I get your suggestion. I agree that it's also pretty simple to 
implement, and that it tolerates bursts.

However, I think it softens the grace period role too much. It has an 
important disadvantage, as it tolerates non-bursts as well. It lacks the 
"burstness" distinguishability.

IMO current grace_period has multiple goals, among them:

a. let the auto-recovery mechanism handle errors as long as they are 
followed by some long-enough "healthy" intervals.

b. break infinite loop of auto-recoveries, when the "healthy" interval 
is not long enough. Raise a flag to mark the need for admin intervention.

In your proposal, the above doesn't hold.
It won't prevent the infinite auto-recovery loop for a buggy system that 
has a constant rate of up to X failures in N msecs.
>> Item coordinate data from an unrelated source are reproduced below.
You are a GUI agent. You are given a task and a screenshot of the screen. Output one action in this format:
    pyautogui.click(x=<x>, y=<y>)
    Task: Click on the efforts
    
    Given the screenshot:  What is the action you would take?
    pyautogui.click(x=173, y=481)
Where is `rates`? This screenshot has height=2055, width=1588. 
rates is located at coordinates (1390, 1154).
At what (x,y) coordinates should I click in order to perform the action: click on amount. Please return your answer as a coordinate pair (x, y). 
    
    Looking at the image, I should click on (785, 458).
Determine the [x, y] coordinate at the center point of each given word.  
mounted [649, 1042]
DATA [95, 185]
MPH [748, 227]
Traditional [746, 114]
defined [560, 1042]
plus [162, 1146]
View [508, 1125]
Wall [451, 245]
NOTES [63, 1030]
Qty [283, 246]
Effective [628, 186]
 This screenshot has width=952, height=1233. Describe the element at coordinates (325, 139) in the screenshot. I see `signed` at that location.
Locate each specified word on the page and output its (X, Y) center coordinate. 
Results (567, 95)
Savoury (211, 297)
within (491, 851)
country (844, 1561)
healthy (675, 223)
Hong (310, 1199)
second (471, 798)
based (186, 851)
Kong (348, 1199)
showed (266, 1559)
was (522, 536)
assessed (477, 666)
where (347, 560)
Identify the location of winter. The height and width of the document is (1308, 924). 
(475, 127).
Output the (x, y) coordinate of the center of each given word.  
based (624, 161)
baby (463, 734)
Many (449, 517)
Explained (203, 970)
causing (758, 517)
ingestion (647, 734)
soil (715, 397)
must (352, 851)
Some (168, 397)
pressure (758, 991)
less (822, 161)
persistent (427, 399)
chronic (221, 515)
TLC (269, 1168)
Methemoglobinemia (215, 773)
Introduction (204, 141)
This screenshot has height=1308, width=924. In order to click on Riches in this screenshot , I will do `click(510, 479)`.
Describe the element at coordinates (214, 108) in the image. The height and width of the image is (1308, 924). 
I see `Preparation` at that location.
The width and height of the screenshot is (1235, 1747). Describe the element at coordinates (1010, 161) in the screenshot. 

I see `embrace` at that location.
One can argue that this can be addressed by increasing the grace_period. 
i.e. a current system with grace_period=N is intuitively moved to 
burst_size=X and grace_period=X*N.

But increasing the grace_period by such a large factor has 
over-enforcement and hurts legitimate auto-recoveries.

Again, the main point is, it lacks the ability to properly distinguish 
between 1. a "burst" followed by a healthy interval, and 2. a buggy 
system with a rate of repeated errors.

> It's a clear generalization of current scheme which can be thought of
> as having an array of size 1 (only one most recent recovery time is
> saved).
> 

It is a simple generalization indeed.
But I don't agree it's a better filter.

>> The grace period delay design was chosen for its simplicity and
>> precision in addressing the problem at hand. It effectively captures
>> the temporal correlation of related errors and aligns with the original
>> intent of the grace period as a stabilization window where further
>> errors are unexpected, and if they do occur, they indicate an abnormal
>> system state.
> 
> Admittedly part of what I find extremely confusing when thinking about
> this API is that the period when recovery is **not** allowed is called
> "grace period".

Absolutely.
We discussed this exact same insight internally. The existing name is 
confusing, but we won't propose modifying it at this point.

> Now we add something called "grace period delay" in
> some places in the code referred to as "reporter_delay"..
> 
> It may be more palatable if we named the first period "error burst
> period" and, well, the later I suppose it's too late to rename..
It can be named after what it achieves (allows handling of more errors) 
or what it is (a shift of the grace_period). I'm fine with both, don't 
have strong preference.

I'd call it grace_period in case we didn't have one already :)

Please let me know what name you prefer.